Task data
=====

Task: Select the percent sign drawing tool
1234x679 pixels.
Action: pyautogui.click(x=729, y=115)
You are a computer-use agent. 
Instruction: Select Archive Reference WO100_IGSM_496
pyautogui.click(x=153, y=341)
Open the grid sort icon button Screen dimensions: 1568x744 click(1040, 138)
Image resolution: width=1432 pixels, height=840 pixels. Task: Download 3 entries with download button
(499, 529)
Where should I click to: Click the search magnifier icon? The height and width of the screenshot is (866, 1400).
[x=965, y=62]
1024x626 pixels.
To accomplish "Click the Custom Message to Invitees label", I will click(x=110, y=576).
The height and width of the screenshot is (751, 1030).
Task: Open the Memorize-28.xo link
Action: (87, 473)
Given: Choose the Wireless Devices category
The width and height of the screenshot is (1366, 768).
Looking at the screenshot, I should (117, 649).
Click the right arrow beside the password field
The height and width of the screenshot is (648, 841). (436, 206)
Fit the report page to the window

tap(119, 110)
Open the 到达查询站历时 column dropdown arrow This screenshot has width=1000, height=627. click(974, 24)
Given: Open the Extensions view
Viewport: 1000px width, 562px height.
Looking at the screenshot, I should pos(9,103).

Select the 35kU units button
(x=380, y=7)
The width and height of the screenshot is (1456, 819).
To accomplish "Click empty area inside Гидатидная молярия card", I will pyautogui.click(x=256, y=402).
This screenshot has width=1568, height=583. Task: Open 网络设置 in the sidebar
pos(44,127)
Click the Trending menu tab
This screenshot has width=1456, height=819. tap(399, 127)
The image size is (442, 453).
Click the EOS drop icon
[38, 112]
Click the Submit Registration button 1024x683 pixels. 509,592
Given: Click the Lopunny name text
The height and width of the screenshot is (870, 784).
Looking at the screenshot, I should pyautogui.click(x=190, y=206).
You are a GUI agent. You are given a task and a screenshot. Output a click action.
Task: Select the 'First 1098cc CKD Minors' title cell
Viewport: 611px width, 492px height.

=====

What you are asked to do
Reproduce all data above, unchanged.

Answer section
Task: Select the percent sign drawing tool
1234x679 pixels.
Action: pyautogui.click(x=729, y=115)
You are a computer-use agent. 
Instruction: Select Archive Reference WO100_IGSM_496
pyautogui.click(x=153, y=341)
Open the grid sort icon button Screen dimensions: 1568x744 click(1040, 138)
Image resolution: width=1432 pixels, height=840 pixels. Task: Download 3 entries with download button
(499, 529)
Where should I click to: Click the search magnifier icon? The height and width of the screenshot is (866, 1400).
[x=965, y=62]
1024x626 pixels.
To accomplish "Click the Custom Message to Invitees label", I will click(x=110, y=576).
The height and width of the screenshot is (751, 1030).
Task: Open the Memorize-28.xo link
Action: (87, 473)
Given: Choose the Wireless Devices category
The width and height of the screenshot is (1366, 768).
Looking at the screenshot, I should (117, 649).
Click the right arrow beside the password field
The height and width of the screenshot is (648, 841). (436, 206)
Fit the report page to the window

tap(119, 110)
Open the 到达查询站历时 column dropdown arrow This screenshot has width=1000, height=627. click(974, 24)
Given: Open the Extensions view
Viewport: 1000px width, 562px height.
Looking at the screenshot, I should pos(9,103).

Select the 35kU units button
(x=380, y=7)
The width and height of the screenshot is (1456, 819).
To accomplish "Click empty area inside Гидатидная молярия card", I will pyautogui.click(x=256, y=402).
This screenshot has width=1568, height=583. Task: Open 网络设置 in the sidebar
pos(44,127)
Click the Trending menu tab
This screenshot has width=1456, height=819. tap(399, 127)
The image size is (442, 453).
Click the EOS drop icon
[38, 112]
Click the Submit Registration button 1024x683 pixels. 509,592
Given: Click the Lopunny name text
The height and width of the screenshot is (870, 784).
Looking at the screenshot, I should pyautogui.click(x=190, y=206).
You are a GUI agent. You are given a task and a screenshot. Output a click action.
Task: Select the 'First 1098cc CKD Minors' title cell
Viewport: 611px width, 492px height.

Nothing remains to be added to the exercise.